I'm glad your lot did well, which doesn't surprise me given your description of your mothering. Unlike your mother, I don't believe it's possible to 'spoil' an infant. But it's easy to deprive one.
Thanks, Jane
I remember the Papa song too from my childhood too but I don't have your wonderful recall for the singers of the song and their lives, Rhymeswithplague.
And aren't you lucky you weren't a Truby King baby.
Thanks RWP
The degree to which patriarchal authority lives on today is scary, Aguja but hopefully things are beginning to balance out a bit more - though we're not there yet. And mothers - at least in some places - can better stand up for the needs of their babies.
Thanks, Aguja
Dear Elisabeth, I am not a mom, despite the fact that it was the only thing I ever wanted from life (and finding someone to love) - well getting 50% of my wishes come true is not so bad.;)
But my destiny wanted otherwise, and now I am a step mom.;) Actually am going to take care of my 3 step kids for 9 days on my own, starting today.;) It is a funny thing be "thrown" into parenthood. I do not not hold the slightest clue about raising kids, teenagers that is. I can only follow my instincts and the memories from my own childhood. Now in my old age I take comfort in the saying "Any idiots can have kids and they usually do", so I guess not everyone is fit for parenthood - but I just tend to believe in my naivete that all parents try their best.:)

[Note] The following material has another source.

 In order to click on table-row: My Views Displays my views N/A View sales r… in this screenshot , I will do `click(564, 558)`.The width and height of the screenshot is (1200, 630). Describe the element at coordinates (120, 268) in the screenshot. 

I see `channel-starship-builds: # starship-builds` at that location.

Sorry about your moms failing memory, in some way it is most likely very comforting to recall the long gone past and only the good things about it.;)
Have a nice weekend,
xoxo
I reckon it must be difficult to be a step mother, Zuzana, especially to adolescents. More power to you for taking on this role. And nine days of it on your own - wow.
But it must also be a joyous experience, having as you say, an opportunity to experience something that might otherwise have been denied you.
Thanks, Zuzana.
Baby rearing theories seem to change from one generation to the next. My daughter does it slightly different to what I did. Sadly I think there was a tinge of King still around when I was being advised even though D Spock was in vogue then.
I agree, Diane, baby rearing theories change across generations. It's probably better if we trust our instincts in this regard, that is as long as our instincts are based in good-enough experiences.
Thanks, Diane.
I have heard of Truby King, Karatane nurses and Plunket. My mother was a Truby King trained nanny in the 30's and 40's before I was born. She is dead now and I can't ask her questions about the training. However, my daughter is in NZ and took her first child to a Plunket play group which was great. I have a NZ friend who is in her early 70's who was trained as a Karatane nurse and still is in great demand to help exhausted mothers of young babies.
I don't know if my mother used the Truby King regeme to bring me up during my first few years, but I know she was the most loveing mother to me and my sister, and we suffered no hardship from her what so ever.
I was a Truby King baby – and I wish that was not so.
I’m 59 now and dealing with my mother – now 91, frail and rapidly losing her grip on her faculties. While I feel compassion for her as she edges towards her death I find I can bring very little kindness to her in her current circumstance. Rather the best I can do is to react to her needs in a somewhat detached and clinical manner. Managing her needs as best I can, but limiting my engagement with her.
The irony here is profound.
This is, apparently, the way she dealt with me as a baby – teaching me “routine” and “obedience”. Teaching me that there was no point in my crying as she would not respond. Now she reaps the harvest of that behaviour.
So sad – for us both.
My ex-husband was totally damaged by a mother who wanted to raise the Ideal Son. Thanks to her and Truby King he has been severely depressed all his life, never have I or his family seen him happy, and he has made life a misery for all who knew him. I have never thought this his fault as I knew what a pernicious regime had been applied to him. What a total waste of his life!